La France a le choix de sa crise  : une crise politique nationale si elle commence à consolider ses finances publiques ou une crise politique européenne si elle s’y refuse.

Shahin Vallée

Il est probable que, faute d’avoir préparé ce terrain, le gouvernement Attal se retrouve dans l’incapacité de passer un budget même en ayant recours à l’article 49 alinéa 3 de la Constitution — et qu’il tombe sous le coup d’une motion de censure. Mais à moins d’assumer un conflit direct avec l’Union sur la question budgétaire, tout nouveau gouvernement — de quelque orientation et composition qu’il soit — devra faire les grands choix de finances publiques que nous avons collectivement évités depuis trop longtemps.

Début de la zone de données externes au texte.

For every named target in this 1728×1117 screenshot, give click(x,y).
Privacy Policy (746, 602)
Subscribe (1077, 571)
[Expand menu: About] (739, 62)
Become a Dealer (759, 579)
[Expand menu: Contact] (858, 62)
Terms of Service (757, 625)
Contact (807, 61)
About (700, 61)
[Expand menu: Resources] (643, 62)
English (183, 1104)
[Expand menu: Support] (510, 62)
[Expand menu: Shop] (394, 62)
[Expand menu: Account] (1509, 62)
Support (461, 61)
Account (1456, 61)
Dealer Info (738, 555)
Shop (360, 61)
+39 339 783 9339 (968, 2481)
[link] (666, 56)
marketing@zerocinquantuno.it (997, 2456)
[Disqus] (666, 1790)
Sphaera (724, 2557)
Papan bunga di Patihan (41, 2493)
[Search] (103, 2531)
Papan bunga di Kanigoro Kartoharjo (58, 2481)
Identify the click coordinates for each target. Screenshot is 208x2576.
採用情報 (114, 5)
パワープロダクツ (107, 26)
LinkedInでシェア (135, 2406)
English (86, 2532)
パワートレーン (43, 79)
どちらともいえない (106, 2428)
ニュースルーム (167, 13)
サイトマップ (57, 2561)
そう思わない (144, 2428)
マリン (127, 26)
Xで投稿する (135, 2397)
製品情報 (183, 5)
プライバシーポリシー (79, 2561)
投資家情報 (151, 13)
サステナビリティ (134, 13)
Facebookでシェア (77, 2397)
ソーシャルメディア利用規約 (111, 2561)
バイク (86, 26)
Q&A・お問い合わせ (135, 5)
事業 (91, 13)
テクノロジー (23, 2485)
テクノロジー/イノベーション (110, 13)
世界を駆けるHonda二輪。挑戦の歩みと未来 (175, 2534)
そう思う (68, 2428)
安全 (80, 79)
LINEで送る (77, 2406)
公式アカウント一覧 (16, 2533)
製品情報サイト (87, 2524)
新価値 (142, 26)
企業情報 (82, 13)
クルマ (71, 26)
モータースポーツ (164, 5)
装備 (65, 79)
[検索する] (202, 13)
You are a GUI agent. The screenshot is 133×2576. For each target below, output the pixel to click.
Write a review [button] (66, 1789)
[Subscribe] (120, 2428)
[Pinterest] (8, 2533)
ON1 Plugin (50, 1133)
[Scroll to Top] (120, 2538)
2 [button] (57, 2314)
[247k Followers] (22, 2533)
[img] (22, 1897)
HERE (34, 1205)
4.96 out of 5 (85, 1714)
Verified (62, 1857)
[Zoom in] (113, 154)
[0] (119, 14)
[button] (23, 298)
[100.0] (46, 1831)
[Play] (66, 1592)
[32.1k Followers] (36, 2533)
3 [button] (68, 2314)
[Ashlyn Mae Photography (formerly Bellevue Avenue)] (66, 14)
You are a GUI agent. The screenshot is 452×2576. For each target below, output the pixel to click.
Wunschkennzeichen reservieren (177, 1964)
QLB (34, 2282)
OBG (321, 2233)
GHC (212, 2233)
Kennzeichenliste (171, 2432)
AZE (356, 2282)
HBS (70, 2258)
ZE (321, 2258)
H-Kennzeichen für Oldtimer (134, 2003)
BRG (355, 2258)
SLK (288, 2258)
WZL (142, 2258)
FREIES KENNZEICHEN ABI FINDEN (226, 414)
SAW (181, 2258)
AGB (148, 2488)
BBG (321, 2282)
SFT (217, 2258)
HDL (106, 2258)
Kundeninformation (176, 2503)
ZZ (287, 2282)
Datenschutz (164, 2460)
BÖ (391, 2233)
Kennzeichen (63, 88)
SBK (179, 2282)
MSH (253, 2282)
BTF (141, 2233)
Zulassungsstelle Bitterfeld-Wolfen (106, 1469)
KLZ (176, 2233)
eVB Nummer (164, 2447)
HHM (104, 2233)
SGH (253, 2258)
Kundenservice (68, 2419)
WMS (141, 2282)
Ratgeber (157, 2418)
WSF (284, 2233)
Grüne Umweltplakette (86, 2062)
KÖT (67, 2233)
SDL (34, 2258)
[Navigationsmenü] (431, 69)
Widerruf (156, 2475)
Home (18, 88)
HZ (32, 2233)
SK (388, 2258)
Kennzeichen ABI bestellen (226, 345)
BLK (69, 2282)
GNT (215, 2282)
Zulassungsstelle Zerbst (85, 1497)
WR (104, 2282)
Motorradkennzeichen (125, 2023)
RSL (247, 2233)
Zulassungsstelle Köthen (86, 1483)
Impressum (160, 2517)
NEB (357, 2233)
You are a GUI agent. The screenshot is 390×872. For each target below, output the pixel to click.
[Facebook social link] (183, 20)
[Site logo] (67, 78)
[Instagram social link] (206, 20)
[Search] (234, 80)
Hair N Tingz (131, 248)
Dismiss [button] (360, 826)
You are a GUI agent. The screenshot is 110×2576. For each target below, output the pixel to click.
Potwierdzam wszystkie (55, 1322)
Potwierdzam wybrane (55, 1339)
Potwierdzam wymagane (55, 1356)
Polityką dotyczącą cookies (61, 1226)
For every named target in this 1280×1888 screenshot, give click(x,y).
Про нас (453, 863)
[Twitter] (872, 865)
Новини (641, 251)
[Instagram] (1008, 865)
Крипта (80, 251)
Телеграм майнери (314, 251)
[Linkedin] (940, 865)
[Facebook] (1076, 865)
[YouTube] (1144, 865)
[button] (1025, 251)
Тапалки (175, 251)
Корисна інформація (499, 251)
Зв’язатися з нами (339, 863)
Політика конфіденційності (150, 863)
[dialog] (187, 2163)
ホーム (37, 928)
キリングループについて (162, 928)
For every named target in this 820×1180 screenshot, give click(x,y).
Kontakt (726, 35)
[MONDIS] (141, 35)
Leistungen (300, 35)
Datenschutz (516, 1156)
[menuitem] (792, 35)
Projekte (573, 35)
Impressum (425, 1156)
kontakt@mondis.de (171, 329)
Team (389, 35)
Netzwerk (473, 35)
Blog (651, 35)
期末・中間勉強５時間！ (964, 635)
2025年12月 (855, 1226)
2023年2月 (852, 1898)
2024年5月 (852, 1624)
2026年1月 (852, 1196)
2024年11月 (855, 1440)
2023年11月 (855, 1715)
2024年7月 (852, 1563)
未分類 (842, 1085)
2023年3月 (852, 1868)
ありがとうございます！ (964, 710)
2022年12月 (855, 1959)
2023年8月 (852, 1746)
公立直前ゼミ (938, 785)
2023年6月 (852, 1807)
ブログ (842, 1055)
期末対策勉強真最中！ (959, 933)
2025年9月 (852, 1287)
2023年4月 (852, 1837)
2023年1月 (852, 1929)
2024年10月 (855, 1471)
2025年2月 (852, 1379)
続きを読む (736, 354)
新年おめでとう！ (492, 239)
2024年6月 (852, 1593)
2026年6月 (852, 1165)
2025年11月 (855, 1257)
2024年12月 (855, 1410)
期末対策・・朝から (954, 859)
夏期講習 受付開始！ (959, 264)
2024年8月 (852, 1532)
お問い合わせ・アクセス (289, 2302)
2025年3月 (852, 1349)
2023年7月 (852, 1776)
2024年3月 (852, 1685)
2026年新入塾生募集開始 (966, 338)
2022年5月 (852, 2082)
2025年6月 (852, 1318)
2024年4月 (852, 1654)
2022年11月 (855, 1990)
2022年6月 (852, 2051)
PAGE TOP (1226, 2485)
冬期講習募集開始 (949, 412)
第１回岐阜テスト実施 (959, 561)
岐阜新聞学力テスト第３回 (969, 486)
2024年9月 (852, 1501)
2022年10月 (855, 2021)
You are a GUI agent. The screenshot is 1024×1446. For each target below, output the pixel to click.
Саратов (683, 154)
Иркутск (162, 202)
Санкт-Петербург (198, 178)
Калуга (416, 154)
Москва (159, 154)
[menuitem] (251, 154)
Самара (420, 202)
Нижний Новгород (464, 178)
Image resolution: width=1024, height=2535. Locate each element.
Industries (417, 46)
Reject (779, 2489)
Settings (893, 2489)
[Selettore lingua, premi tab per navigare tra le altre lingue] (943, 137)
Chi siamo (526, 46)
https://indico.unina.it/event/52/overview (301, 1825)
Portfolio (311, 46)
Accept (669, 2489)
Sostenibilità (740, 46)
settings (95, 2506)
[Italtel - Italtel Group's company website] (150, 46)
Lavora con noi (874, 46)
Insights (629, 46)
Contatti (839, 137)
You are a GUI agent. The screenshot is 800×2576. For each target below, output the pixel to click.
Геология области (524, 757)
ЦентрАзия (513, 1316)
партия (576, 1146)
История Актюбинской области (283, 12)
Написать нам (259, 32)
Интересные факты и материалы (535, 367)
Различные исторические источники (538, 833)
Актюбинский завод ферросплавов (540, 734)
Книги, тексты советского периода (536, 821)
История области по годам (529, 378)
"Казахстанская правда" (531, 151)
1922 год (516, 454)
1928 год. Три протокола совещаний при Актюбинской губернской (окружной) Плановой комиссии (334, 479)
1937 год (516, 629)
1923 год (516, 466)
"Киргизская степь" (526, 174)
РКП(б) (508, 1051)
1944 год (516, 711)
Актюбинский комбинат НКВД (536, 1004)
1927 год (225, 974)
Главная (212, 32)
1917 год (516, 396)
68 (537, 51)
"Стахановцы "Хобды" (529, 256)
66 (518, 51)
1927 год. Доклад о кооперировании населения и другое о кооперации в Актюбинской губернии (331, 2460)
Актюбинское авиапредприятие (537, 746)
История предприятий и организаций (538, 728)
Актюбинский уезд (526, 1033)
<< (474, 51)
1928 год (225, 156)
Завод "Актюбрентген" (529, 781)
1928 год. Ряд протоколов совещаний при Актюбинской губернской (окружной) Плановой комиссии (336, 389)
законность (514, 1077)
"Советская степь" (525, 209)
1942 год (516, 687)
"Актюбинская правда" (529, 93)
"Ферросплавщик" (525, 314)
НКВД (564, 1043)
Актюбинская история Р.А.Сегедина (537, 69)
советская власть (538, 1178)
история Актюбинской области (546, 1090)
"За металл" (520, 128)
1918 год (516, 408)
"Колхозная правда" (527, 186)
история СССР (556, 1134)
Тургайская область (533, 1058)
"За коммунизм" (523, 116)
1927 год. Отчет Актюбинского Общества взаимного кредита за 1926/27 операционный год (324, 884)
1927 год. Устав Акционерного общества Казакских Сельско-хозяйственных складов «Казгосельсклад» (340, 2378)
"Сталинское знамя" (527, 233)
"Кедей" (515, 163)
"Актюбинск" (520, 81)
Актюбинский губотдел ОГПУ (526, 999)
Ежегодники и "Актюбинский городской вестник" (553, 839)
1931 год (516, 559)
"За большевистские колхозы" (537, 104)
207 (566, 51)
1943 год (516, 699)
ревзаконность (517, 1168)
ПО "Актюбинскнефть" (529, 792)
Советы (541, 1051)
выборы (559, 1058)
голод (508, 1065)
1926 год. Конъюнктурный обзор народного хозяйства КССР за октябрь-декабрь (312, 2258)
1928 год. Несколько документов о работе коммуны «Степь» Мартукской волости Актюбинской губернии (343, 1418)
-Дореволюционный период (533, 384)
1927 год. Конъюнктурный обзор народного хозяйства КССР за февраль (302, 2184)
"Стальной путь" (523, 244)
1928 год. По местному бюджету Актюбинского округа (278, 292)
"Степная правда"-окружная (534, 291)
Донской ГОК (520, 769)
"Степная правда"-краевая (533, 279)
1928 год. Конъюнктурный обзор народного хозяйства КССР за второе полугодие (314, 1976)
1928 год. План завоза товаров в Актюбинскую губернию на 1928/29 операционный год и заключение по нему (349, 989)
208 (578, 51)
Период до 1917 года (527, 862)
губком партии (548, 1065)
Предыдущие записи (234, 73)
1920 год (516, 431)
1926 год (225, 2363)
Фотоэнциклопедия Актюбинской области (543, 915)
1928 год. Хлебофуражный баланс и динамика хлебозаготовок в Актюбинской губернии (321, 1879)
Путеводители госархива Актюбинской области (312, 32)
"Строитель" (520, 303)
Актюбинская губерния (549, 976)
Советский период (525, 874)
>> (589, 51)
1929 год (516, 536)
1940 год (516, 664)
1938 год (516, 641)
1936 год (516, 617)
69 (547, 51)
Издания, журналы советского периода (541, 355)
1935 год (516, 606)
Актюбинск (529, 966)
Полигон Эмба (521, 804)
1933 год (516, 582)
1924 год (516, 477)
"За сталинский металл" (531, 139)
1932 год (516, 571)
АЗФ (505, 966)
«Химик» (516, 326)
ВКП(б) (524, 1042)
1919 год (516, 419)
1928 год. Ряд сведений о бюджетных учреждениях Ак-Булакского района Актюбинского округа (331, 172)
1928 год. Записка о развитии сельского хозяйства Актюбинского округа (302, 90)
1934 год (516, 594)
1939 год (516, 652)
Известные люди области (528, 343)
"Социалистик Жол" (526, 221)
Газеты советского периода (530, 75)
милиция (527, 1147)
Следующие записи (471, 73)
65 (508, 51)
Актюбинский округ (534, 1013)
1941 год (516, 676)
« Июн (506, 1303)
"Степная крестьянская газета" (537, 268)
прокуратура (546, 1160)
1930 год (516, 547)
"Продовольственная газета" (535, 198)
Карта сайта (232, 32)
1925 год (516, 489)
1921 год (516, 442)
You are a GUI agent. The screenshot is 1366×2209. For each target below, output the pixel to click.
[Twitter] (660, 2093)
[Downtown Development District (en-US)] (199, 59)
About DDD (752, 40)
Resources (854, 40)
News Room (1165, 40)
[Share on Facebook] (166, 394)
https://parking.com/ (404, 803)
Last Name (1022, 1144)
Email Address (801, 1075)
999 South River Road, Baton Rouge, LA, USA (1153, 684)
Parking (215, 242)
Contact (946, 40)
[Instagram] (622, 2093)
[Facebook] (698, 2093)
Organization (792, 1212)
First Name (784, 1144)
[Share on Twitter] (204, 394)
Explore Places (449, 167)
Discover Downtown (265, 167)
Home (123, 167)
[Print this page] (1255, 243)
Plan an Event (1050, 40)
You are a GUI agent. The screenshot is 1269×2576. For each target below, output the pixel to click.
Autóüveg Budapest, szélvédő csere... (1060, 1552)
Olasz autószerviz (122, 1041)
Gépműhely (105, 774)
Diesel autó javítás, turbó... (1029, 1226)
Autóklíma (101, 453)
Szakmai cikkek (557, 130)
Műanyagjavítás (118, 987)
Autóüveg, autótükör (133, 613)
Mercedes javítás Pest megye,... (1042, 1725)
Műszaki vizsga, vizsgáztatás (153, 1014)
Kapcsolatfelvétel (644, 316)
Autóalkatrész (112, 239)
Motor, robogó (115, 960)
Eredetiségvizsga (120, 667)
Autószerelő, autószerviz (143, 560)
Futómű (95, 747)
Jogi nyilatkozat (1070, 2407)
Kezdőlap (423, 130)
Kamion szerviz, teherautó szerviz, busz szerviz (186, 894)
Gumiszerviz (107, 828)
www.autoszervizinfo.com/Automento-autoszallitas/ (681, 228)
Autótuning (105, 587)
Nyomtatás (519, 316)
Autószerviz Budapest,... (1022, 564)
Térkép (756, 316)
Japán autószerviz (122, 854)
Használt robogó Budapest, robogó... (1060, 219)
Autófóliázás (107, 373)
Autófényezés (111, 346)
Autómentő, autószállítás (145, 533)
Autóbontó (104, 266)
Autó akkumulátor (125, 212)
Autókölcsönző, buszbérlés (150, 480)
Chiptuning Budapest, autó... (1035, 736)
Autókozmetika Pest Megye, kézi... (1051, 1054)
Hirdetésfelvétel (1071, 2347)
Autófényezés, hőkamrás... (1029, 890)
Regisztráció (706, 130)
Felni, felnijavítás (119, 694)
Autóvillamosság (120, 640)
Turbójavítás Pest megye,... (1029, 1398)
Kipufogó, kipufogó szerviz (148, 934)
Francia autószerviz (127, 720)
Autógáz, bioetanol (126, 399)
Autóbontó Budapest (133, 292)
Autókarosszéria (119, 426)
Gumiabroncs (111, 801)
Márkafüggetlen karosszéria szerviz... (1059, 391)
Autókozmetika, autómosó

La France a le choix de sa crise  : une crise politique nationale si elle commence à consolider ses finances publiques ou une crise politique européenne si elle s’y refuse — avec des conséquences incertaines sur le refinancement de la dette française. C’est un dilemme lourd de conséquences à trancher. S’il choisit la crise européenne, le Président en plus d’être paralysé sur la politique intérieure sera délégitimé dans l’arène européenne, augurant une fin de mandat en forme d’échec et mat. S’il choisit la crise politique nationale, il devra nommer un gouvernement technique dominé par la droite et le laisser face à ses contradictions ou bien tenter le coup de poker et dissoudre pour convoquer des élections anticipées. Dans les deux cas, la France doit préparer d’une part une alliance solide pour réformer à terme les règles budgétaires européennes après les élections allemandes de septembre 2025 et d’autre part des mesures crédibles d’ajustement budgétaire en recette comme en dépense.